Vorstandsgehälter um 131 Prozent erhöhtEin "Waten in Blut", wie es der fast zum neuen Mercedes-Chef gekürte Wolfgang Bernhard vor Monaten forderte, halten die Gewerkschafter für überflüssig: Immerhin mache das Unternehmen satte Gewinne, die Vorstände erhöhten sich ihr Salär im vergangenen Jahr um 131 Prozent.
Rabiate Einschnitte sollten Zeiten vorbehalten sein, so argumentieren sie, in denen es ernsthaft kriselt. Wie Anfang der 90er, als der damalige Mercedes-Chef Helmut Werner 40.000 Stellen abbauen musste, um die Marke wieder profitabel zu machen. Damals waren die Proteste verhaltener als heute.

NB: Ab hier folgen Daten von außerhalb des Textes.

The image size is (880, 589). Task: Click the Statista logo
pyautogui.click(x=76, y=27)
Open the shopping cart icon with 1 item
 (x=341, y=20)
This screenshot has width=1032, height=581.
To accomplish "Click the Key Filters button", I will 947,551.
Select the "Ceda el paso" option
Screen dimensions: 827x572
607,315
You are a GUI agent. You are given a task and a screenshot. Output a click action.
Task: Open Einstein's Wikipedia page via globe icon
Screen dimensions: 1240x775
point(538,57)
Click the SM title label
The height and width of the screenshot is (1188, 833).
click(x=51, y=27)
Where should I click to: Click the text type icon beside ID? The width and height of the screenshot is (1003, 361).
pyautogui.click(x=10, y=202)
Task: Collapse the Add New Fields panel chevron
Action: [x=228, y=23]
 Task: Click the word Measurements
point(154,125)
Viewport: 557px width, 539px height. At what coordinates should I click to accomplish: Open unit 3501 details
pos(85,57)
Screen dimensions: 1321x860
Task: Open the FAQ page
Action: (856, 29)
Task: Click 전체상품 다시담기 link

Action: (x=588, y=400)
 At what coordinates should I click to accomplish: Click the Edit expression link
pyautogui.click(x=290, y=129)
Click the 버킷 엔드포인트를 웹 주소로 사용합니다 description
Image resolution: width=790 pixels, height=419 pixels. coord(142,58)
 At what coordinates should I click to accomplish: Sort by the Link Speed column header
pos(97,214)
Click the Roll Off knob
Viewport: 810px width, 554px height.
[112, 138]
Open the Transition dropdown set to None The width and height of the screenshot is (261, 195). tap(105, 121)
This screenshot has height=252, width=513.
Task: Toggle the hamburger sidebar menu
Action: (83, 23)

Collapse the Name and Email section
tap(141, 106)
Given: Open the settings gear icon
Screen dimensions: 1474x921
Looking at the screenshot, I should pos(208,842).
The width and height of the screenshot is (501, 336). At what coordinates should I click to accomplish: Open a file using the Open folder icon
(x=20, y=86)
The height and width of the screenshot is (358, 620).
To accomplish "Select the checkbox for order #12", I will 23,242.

Ein Konzernvorstand erinnert sich: "Damals haben die Leute verstanden, dass es um die Existenz als eigenständiger Autohersteller geht."
In der Folge trugen die Arbeitnehmervertreter im Aufsichtsrat die DaimlerChrysler-Fusion mit und hielten treu zu Konzernchef Jürgen Schrempp, als sich das amerikanische Abenteuer als Sanierungsfall entpuppte. Sogar das Mitsubishi-Debakel in diesem Jahr konnte Schrempp mit Unterstützung der Arbeitnehmerseite abfedern. Der Aufsichtsrat verlängerte den Vertrag Schrempps um weitere fünf Jahre, einstimmig. Der bedankte sich artig mit Statements über die Vorzüge der deutschen Mitbestimmung.
Umso überraschter sind die Betriebsräte um Erich Klemm nun, wie ruppig der Ton geworden ist. Klemm ist enttäuscht: "Zu Schrempp sage ich heute kein Wort."
Die Wut für die Kameras ist raus. Klemm bringt seine Stimme wieder auf Durchschnittstemperatur. Seine Hände gleiten in die Hosentaschen. Wie ein Vorstandschef steht er da, randlose Brille, Krawatte, Zwirn. Er verstehe sich als Co-Manager, sagt er gerne. Nächste Woche verhandeln sie weiter, die Manager.